*Records for this exercise*
========================================================================

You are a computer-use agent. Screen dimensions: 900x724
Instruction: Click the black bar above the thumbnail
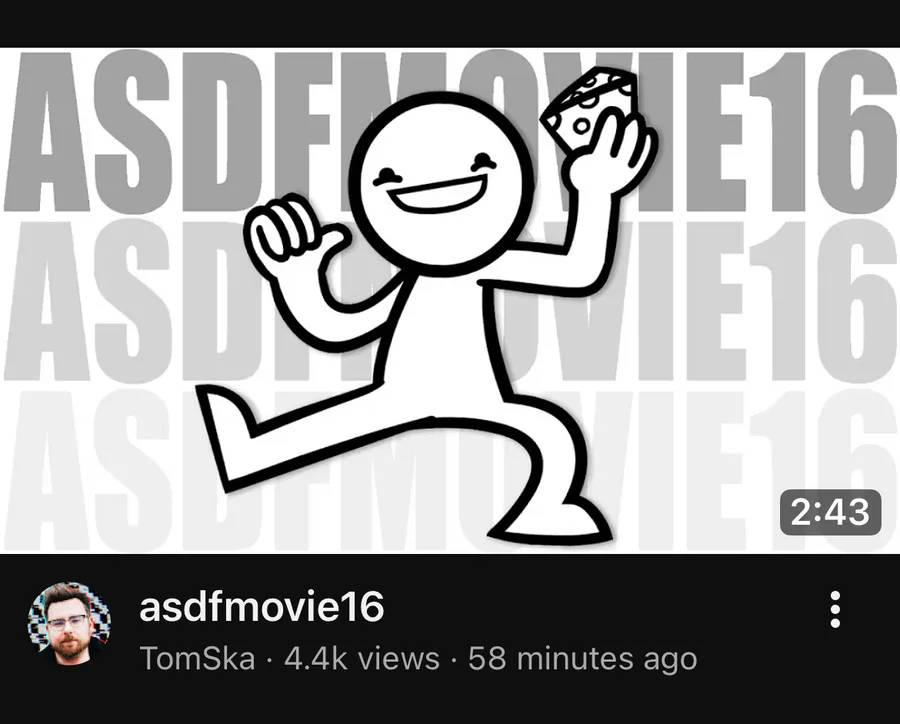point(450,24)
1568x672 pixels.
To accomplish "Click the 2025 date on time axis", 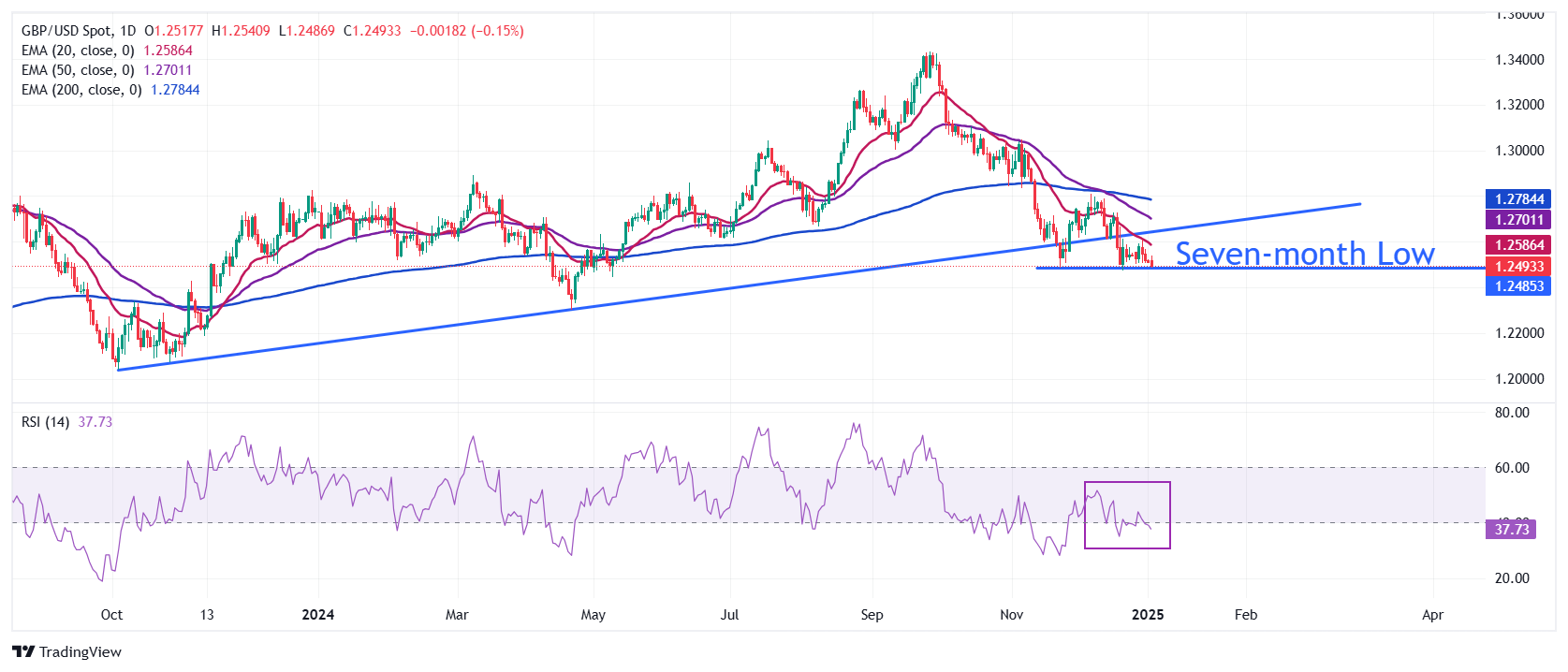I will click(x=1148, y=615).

========================================================================

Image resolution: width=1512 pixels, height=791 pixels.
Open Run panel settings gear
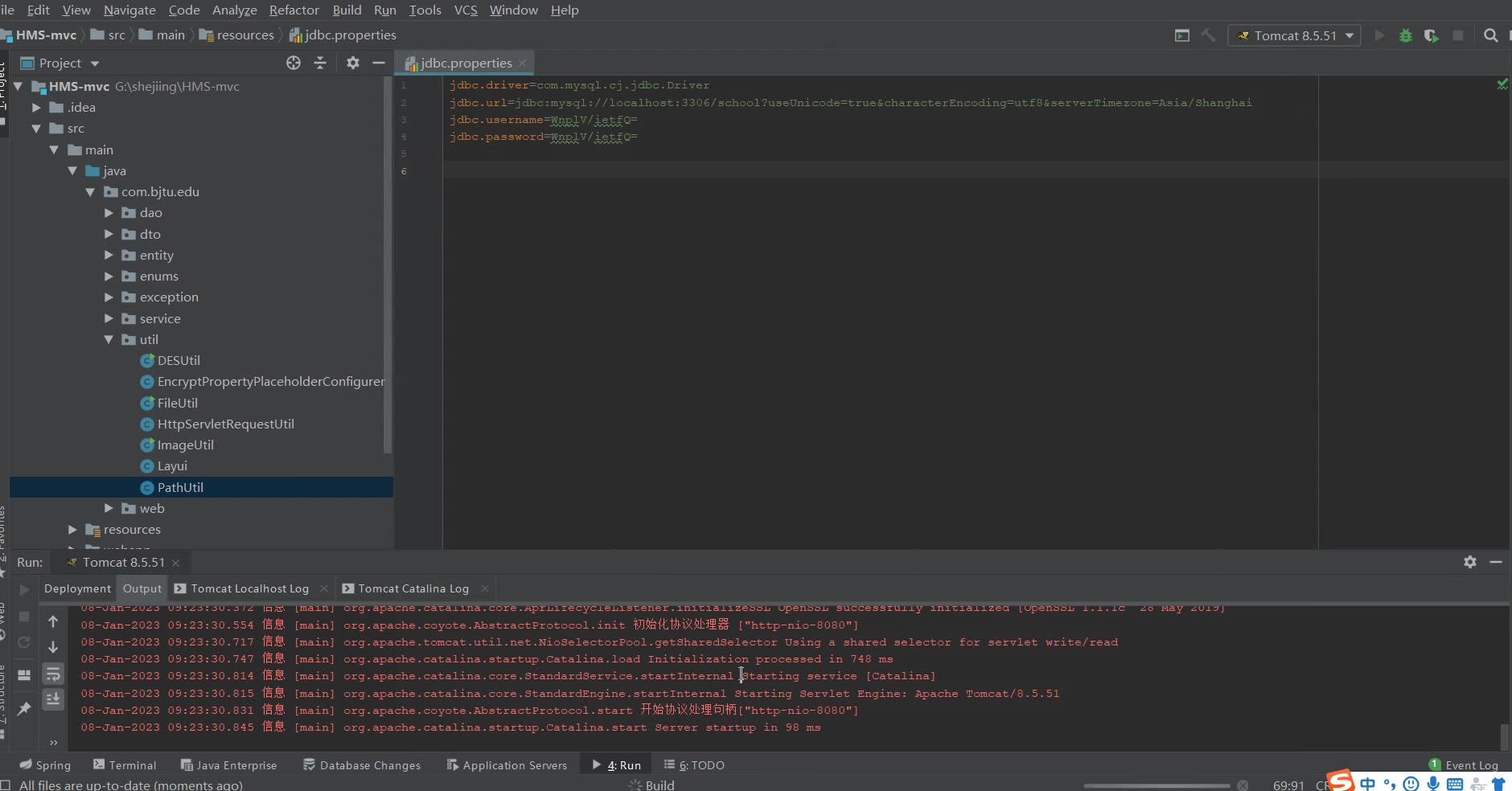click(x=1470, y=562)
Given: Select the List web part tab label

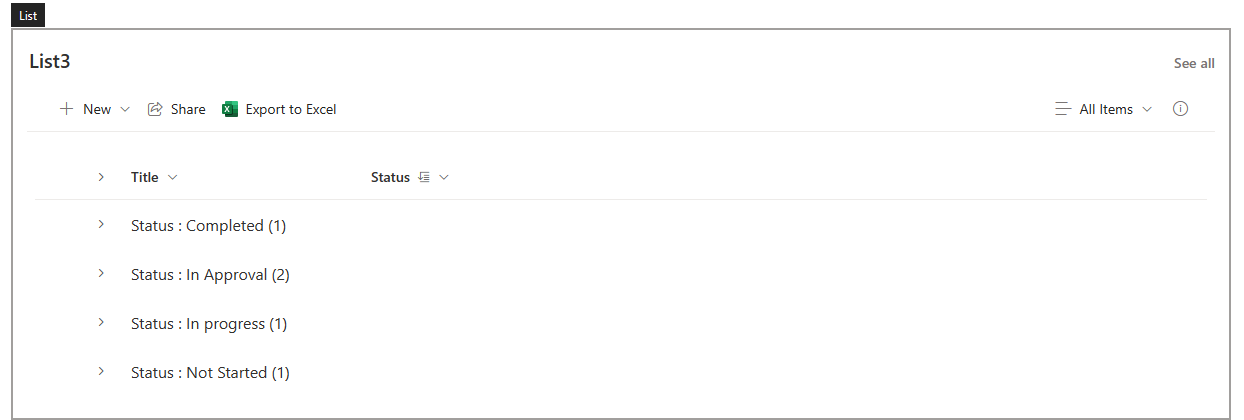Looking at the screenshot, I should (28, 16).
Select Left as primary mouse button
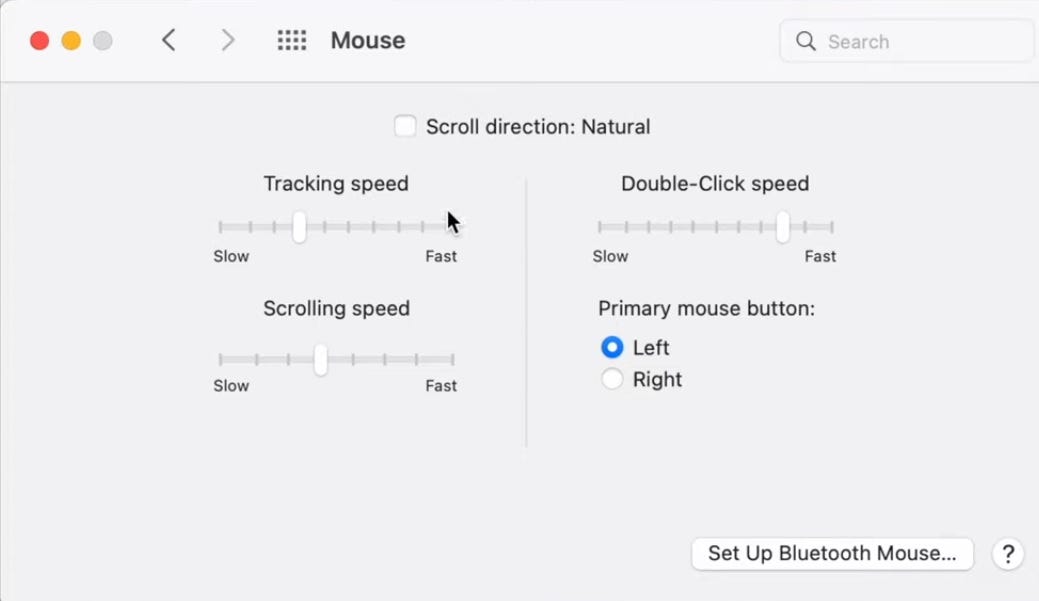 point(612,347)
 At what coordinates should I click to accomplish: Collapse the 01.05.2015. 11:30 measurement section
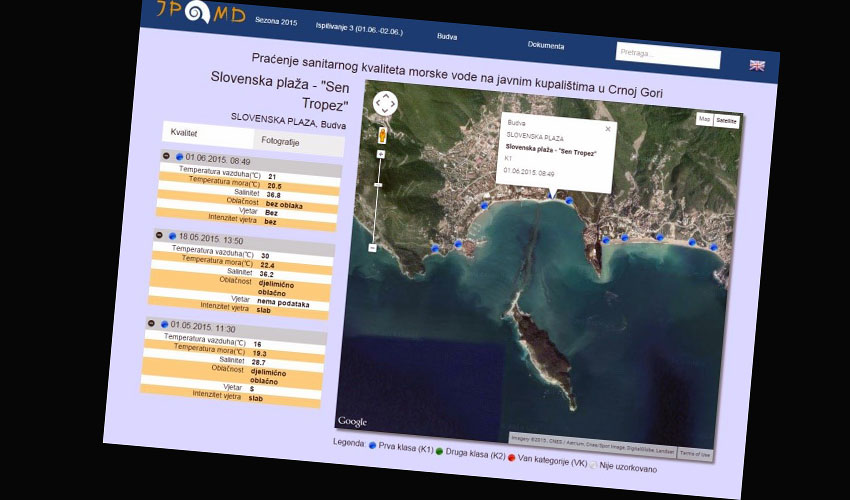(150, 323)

========================================================================

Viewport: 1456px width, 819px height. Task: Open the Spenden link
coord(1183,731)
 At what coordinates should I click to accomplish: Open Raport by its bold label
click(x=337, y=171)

========================================================================

*Problem statement*
Count the lines above that contain the word "Select", and reply with only the number.

*The reply*
2